WOOP involves both positive and negative visualization, but some advice in this genre focuses more on imagining negative outcomes. Organizational psychologists, for example, have long been interested in the problem of groupthink. When a bunch of co-workers get together to come up with a plan, and no one feels empowered to say, “What could go wrong if we enact this plan?,” disastrous consequences frequently ensue. That’s why the decision expert Gary King, along with his colleagues, developed what they call a “Project Premortem.” As he explained in Harvard Business Review in 2007:

A typical premortem begins after the team has been briefed on the plan.

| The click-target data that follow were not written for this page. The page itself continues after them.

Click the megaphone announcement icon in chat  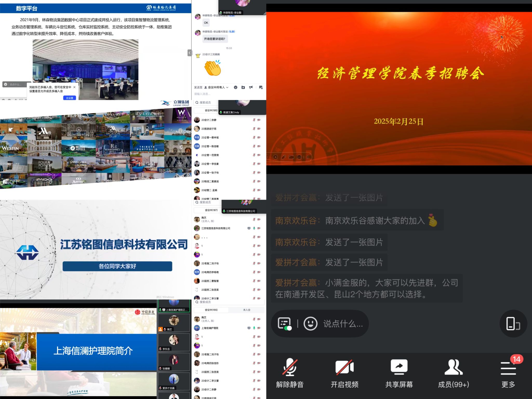251,87
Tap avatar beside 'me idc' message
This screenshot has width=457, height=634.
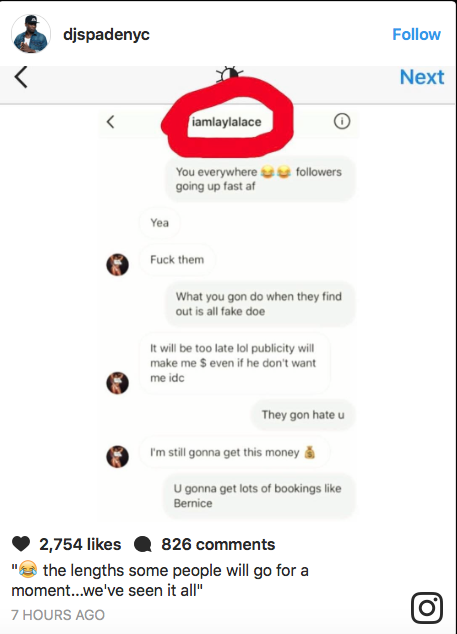pyautogui.click(x=117, y=383)
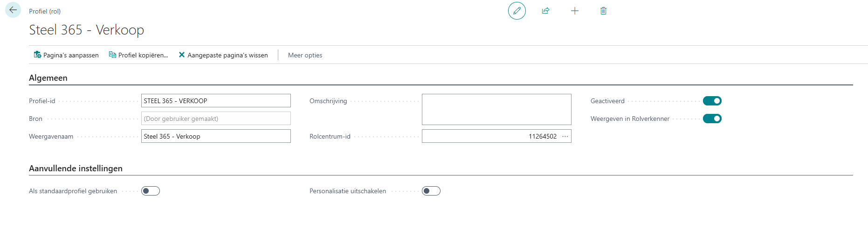This screenshot has height=238, width=868.
Task: Collapse the Algemeen section header
Action: tap(48, 78)

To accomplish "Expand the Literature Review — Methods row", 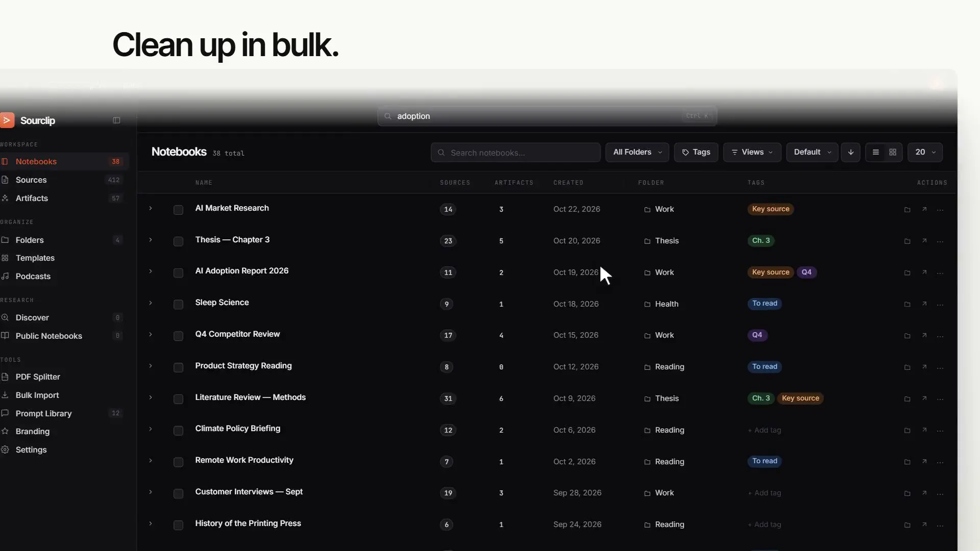I will pyautogui.click(x=151, y=397).
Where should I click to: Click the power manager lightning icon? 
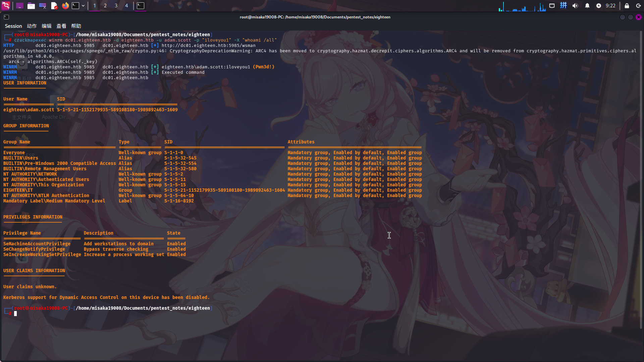pos(599,6)
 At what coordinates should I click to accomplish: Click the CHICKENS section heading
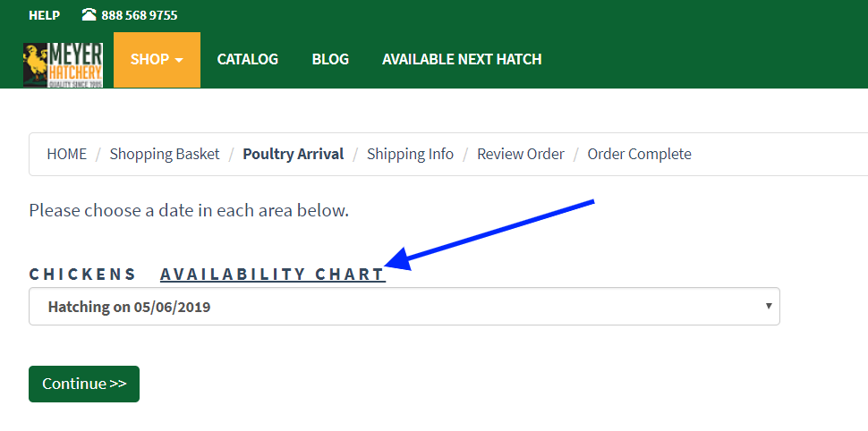(x=82, y=275)
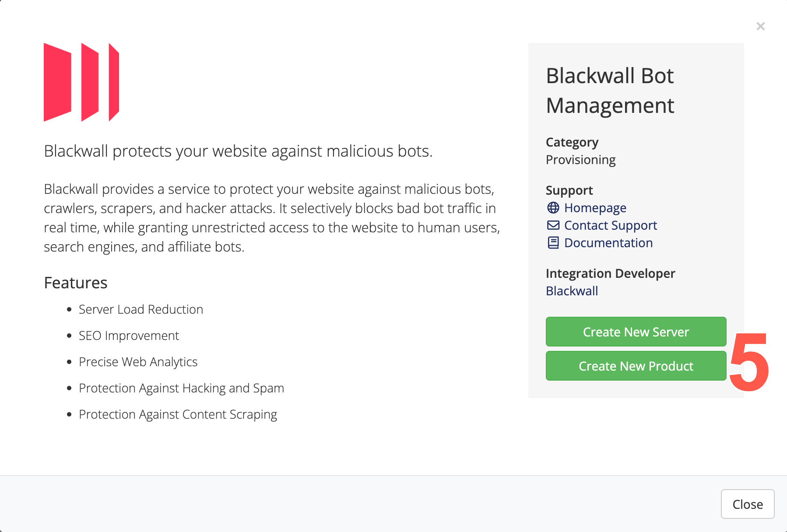Open the Homepage support link
The height and width of the screenshot is (532, 787).
point(595,208)
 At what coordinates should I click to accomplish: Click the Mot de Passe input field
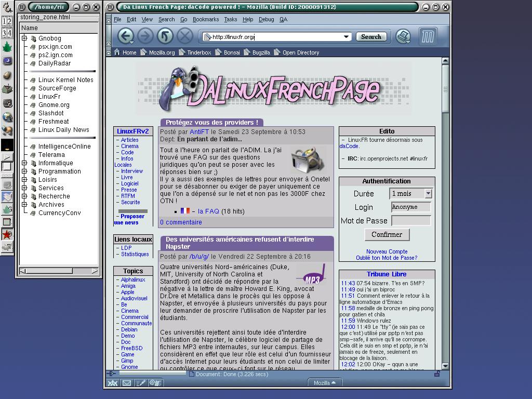tap(411, 221)
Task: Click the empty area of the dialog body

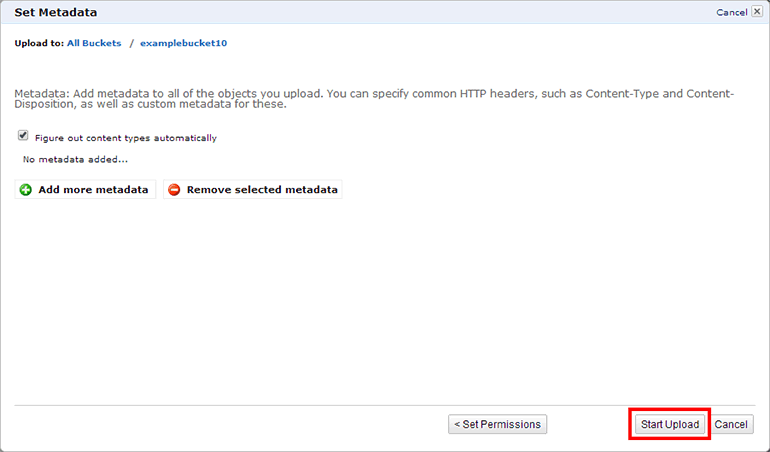Action: [384, 300]
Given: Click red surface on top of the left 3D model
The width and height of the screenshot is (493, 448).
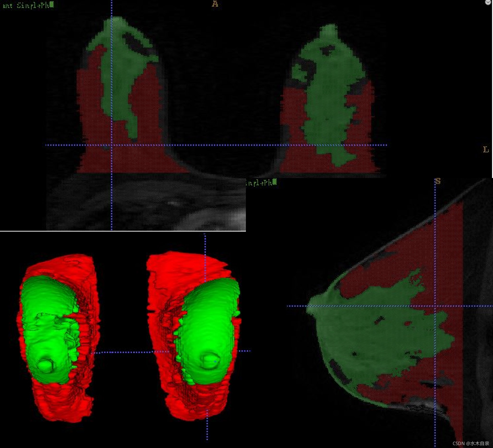Looking at the screenshot, I should 61,265.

The leader starts the exercise by informing everyone that the project has failed spectacularly. Over the next few minutes those in the room independently write down every reason they can think of for the failure—especially the kinds of things they ordinarily wouldn’t mention as potential problems, for fear of being impolitic. For example, in a session held at one Fortune 50–size company, an executive suggested that a billion-dollar environmental sustainability project had “failed” because interest waned when the CEO retired. Another pinned the failure on a dilution of the business case after a government agency revised its policies.

Next the leader asks each team member, starting with the project manager, to read one reason from his or her list; everyone states a different reason until all have been recorded. After the session is over, the project manager reviews the list, looking for ways to strengthen the plan.

All these practices have solid research behind them — the act of forcing yourself to sit down and visualize the future seems to have some very real effects. Again, it’s important not to veer into Secret-land, into silly claims about effortlessly willing your preferred reality into existence. But these techniques really can be harnessed to your benefit if you know how.